Principle:Google research Deduplicate text datasets Substring Occurrence Querying
| Knowledge Sources | |
|---|---|
| Domains | String_Algorithms, Data_Structures, NLP |
| Last Updated | 2026-02-14 21:00 GMT |
Overview
A query technique that uses a precomputed suffix array to count (and optionally locate) all occurrences of a given substring in a large text dataset in O(M log N) time.
Description
Substring occurrence querying leverages the sorted property of suffix arrays to perform fast substring search via binary search. Given a query string of length M and a dataset of size N with a precomputed suffix array, the algorithm finds all positions where the query appears by performing two binary searches: one to find the leftmost matching suffix and one to find the rightmost. The count of occurrences is simply the difference between these two positions.
This technique enables ad-hoc analysis of large corpora without re-scanning the entire dataset. For example, researchers can quickly check how many times a specific sentence, phrase, or token sequence appears in a training set. With the optional --print-location flag, the exact byte position of each occurrence can also be reported.
The query can operate on raw text (UTF-8 encoded) or tokenized sequences (uint16 token IDs), enabling both character-level and token-level search.
Usage
Use this technique when you need to count or locate occurrences of a specific substring in a large dataset that already has a suffix array built. It is useful for data analysis, memorization detection, and verifying deduplication results. Do not use for bulk deduplication (use self-similar or across-similar instead).
Theoretical Basis
Binary search on a suffix array:
# Abstract algorithm (NOT real implementation)

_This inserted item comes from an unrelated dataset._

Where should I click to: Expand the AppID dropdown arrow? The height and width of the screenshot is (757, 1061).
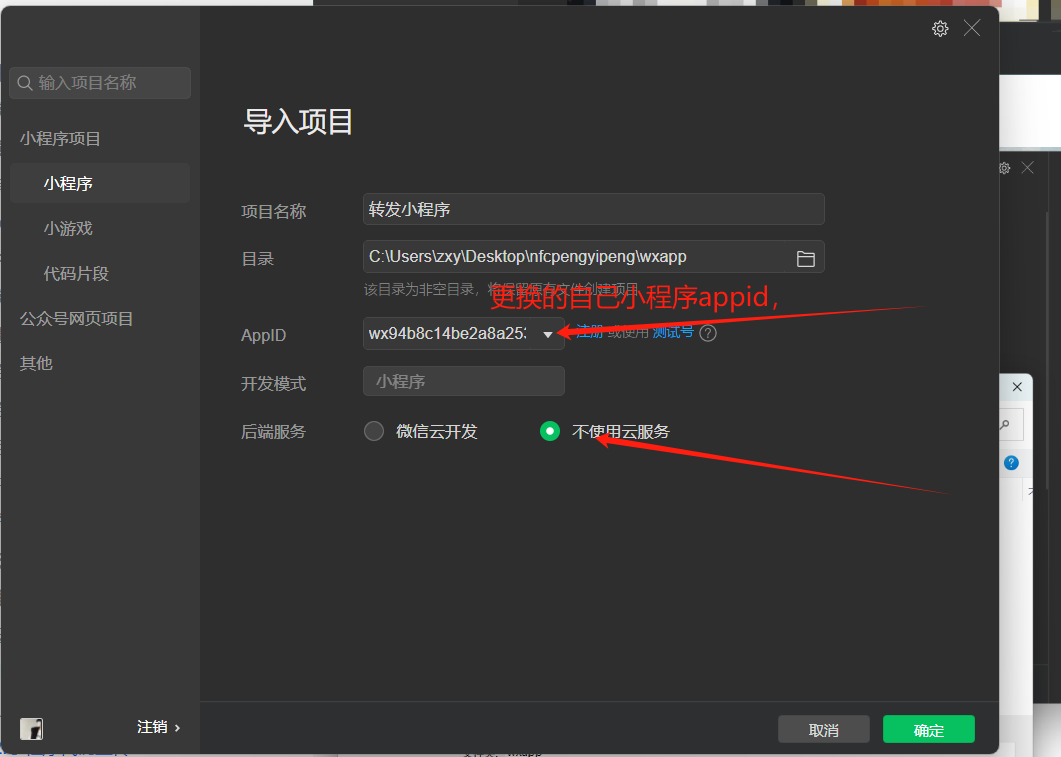pos(548,334)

def count_occurrences(data, suffix_array, query):
"""Count occurrences of query in data using binary search on suffix array."""
n = len(suffix_array)
# Find leftmost position where query could appear
lo, hi = 0, n
while lo < hi:
mid = (lo + hi) // 2
suffix = data[suffix_array[mid]:]
if suffix[:len(query)] < query:
lo = mid + 1
else:
hi = mid
left = lo
# Find rightmost position where query could appear
lo, hi = left, n
while lo < hi:
mid = (lo + hi) // 2
suffix = data[suffix_array[mid]:]
if suffix[:len(query)] <= query:
lo = mid + 1
else:
hi = mid
right = lo
count = right - left
positions = [suffix_array[i] for i in range(left, right)]
return count, positions
Time complexity: O(M log N) where M is the query length and N is the dataset size. Each binary search step requires an O(M) string comparison, and there are O(log N) steps.
Memory modes:
- RAM mode (default): Load the entire suffix array into memory for fastest queries.
- Disk mode (
--load-disk): Stream the suffix array from disk using memory-mapped I/O, trading speed for lower memory usage.